▶ [Instructions for the task]: Rewrite the records from the line with "I will coord(77,815)." to the line with "[x=254, y=796]", changing "checkbox" to "check box" and keeping everything else the same.

Data records:
--

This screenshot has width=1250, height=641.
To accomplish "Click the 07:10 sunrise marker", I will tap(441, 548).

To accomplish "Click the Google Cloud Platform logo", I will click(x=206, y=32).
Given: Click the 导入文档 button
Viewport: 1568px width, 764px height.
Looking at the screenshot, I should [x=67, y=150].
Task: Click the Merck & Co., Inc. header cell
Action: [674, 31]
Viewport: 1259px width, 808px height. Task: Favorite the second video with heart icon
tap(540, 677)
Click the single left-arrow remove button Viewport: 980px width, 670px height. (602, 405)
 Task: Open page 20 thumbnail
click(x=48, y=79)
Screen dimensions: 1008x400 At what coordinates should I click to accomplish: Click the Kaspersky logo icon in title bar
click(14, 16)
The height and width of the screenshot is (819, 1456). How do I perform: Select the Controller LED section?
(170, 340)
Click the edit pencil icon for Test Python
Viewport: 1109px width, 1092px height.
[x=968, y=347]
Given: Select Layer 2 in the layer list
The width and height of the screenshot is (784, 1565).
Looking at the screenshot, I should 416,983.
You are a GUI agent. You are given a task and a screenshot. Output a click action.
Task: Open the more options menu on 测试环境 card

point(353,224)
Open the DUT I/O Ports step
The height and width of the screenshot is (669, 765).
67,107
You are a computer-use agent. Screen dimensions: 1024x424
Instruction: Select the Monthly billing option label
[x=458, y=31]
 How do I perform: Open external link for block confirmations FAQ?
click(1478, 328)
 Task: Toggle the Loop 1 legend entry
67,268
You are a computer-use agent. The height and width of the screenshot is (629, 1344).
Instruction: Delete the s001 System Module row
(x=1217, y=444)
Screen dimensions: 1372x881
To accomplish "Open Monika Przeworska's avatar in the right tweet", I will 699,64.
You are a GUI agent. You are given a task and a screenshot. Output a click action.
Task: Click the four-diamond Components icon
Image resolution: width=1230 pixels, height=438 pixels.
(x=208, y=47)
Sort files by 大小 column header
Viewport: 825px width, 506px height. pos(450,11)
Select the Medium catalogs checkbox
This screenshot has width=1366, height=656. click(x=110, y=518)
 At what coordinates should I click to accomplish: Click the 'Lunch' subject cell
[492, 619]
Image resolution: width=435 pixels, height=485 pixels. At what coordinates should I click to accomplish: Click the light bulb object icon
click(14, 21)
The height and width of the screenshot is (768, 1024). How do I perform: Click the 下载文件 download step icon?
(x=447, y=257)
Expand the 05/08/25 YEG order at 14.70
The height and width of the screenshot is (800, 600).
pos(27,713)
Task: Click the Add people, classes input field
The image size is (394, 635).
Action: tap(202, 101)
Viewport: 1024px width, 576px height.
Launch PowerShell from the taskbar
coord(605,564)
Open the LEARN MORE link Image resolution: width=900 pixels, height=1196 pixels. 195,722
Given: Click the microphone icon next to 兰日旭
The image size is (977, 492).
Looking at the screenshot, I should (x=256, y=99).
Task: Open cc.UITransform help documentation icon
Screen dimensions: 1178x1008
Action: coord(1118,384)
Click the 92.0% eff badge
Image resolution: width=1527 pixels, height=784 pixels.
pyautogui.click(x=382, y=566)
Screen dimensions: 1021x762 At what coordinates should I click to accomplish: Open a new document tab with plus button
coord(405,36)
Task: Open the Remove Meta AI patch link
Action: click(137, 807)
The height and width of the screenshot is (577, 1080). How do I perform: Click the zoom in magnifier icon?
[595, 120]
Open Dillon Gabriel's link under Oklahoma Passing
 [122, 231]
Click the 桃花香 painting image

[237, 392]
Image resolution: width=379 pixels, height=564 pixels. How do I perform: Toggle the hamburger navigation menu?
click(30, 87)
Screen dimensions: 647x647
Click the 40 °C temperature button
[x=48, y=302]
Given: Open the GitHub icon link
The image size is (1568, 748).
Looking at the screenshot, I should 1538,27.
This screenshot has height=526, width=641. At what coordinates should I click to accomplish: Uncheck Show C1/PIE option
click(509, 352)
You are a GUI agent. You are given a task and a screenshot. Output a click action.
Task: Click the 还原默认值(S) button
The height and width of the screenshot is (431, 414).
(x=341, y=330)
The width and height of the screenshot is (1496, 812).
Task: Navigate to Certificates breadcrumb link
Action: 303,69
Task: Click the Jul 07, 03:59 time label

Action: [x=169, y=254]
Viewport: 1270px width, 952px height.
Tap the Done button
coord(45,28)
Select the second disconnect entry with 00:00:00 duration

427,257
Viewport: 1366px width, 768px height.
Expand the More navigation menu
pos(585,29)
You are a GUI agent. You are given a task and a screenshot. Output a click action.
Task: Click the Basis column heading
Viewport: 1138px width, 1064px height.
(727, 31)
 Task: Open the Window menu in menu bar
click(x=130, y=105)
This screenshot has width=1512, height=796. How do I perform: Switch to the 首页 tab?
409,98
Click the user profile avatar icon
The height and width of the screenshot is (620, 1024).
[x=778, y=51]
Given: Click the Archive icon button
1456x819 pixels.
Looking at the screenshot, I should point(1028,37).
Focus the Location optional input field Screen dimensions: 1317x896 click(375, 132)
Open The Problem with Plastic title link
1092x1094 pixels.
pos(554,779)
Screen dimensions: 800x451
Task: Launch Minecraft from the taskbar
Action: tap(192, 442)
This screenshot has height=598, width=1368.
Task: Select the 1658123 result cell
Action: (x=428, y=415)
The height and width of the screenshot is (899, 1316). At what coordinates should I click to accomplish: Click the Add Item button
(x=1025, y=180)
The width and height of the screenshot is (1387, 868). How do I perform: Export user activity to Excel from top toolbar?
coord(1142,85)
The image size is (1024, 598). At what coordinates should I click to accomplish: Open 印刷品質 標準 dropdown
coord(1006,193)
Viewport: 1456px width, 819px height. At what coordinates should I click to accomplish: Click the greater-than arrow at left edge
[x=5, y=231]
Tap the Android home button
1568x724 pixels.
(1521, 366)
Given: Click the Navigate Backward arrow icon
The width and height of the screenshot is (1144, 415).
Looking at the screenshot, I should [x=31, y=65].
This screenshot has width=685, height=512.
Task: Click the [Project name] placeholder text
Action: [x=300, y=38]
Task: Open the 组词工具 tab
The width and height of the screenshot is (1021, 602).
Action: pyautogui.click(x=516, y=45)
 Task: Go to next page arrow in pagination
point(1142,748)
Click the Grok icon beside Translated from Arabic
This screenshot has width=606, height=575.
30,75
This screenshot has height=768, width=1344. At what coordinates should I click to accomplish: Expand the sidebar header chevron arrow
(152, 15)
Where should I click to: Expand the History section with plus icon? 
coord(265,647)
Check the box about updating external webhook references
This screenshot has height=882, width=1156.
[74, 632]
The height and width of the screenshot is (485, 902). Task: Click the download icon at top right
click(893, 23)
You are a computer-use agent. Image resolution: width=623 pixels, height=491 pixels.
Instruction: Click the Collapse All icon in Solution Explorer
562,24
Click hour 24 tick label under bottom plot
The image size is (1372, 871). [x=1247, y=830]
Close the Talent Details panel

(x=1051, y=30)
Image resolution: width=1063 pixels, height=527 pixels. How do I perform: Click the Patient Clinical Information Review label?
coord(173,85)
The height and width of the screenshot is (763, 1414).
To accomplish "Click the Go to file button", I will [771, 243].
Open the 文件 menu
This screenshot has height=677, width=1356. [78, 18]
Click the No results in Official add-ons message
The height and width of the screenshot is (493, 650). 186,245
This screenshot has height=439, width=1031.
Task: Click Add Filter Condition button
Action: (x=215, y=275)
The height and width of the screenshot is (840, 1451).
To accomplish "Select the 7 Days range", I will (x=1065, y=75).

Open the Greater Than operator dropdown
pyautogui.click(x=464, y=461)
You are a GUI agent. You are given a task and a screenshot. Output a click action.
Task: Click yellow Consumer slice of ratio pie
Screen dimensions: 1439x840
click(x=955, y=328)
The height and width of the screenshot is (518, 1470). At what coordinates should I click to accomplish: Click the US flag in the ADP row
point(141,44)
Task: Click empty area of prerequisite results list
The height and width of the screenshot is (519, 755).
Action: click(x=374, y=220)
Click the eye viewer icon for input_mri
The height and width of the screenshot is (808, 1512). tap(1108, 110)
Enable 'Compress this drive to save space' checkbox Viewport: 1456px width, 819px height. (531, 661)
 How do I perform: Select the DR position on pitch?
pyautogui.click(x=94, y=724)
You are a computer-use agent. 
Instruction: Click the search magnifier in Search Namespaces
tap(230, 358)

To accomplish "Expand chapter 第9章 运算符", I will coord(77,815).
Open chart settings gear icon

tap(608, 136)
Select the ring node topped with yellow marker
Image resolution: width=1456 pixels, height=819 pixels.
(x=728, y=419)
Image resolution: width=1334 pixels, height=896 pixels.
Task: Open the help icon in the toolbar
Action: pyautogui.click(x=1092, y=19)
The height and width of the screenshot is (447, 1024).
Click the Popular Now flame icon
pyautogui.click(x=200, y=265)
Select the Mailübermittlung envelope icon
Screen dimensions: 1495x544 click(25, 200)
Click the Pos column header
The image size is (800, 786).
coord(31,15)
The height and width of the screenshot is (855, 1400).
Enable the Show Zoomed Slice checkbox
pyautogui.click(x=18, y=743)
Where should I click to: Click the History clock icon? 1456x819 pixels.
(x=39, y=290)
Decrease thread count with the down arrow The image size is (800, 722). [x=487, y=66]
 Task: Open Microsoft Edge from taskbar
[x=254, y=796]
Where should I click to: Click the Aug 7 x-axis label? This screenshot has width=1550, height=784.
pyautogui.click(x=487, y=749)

--

▶ [Finished task]:
To accomplish "Expand chapter 第9章 运算符", I will coord(77,815).
Open chart settings gear icon

tap(608, 136)
Select the ring node topped with yellow marker
Image resolution: width=1456 pixels, height=819 pixels.
(x=728, y=419)
Image resolution: width=1334 pixels, height=896 pixels.
Task: Open the help icon in the toolbar
Action: pyautogui.click(x=1092, y=19)
The height and width of the screenshot is (447, 1024).
Click the Popular Now flame icon
pyautogui.click(x=200, y=265)
Select the Mailübermittlung envelope icon
Screen dimensions: 1495x544 click(25, 200)
Click the Pos column header
The image size is (800, 786).
coord(31,15)
The height and width of the screenshot is (855, 1400).
Enable the Show Zoomed Slice check box
pyautogui.click(x=18, y=743)
Where should I click to: Click the History clock icon? 1456x819 pixels.
(x=39, y=290)
Decrease thread count with the down arrow The image size is (800, 722). [x=487, y=66]
 Task: Open Microsoft Edge from taskbar
[x=254, y=796]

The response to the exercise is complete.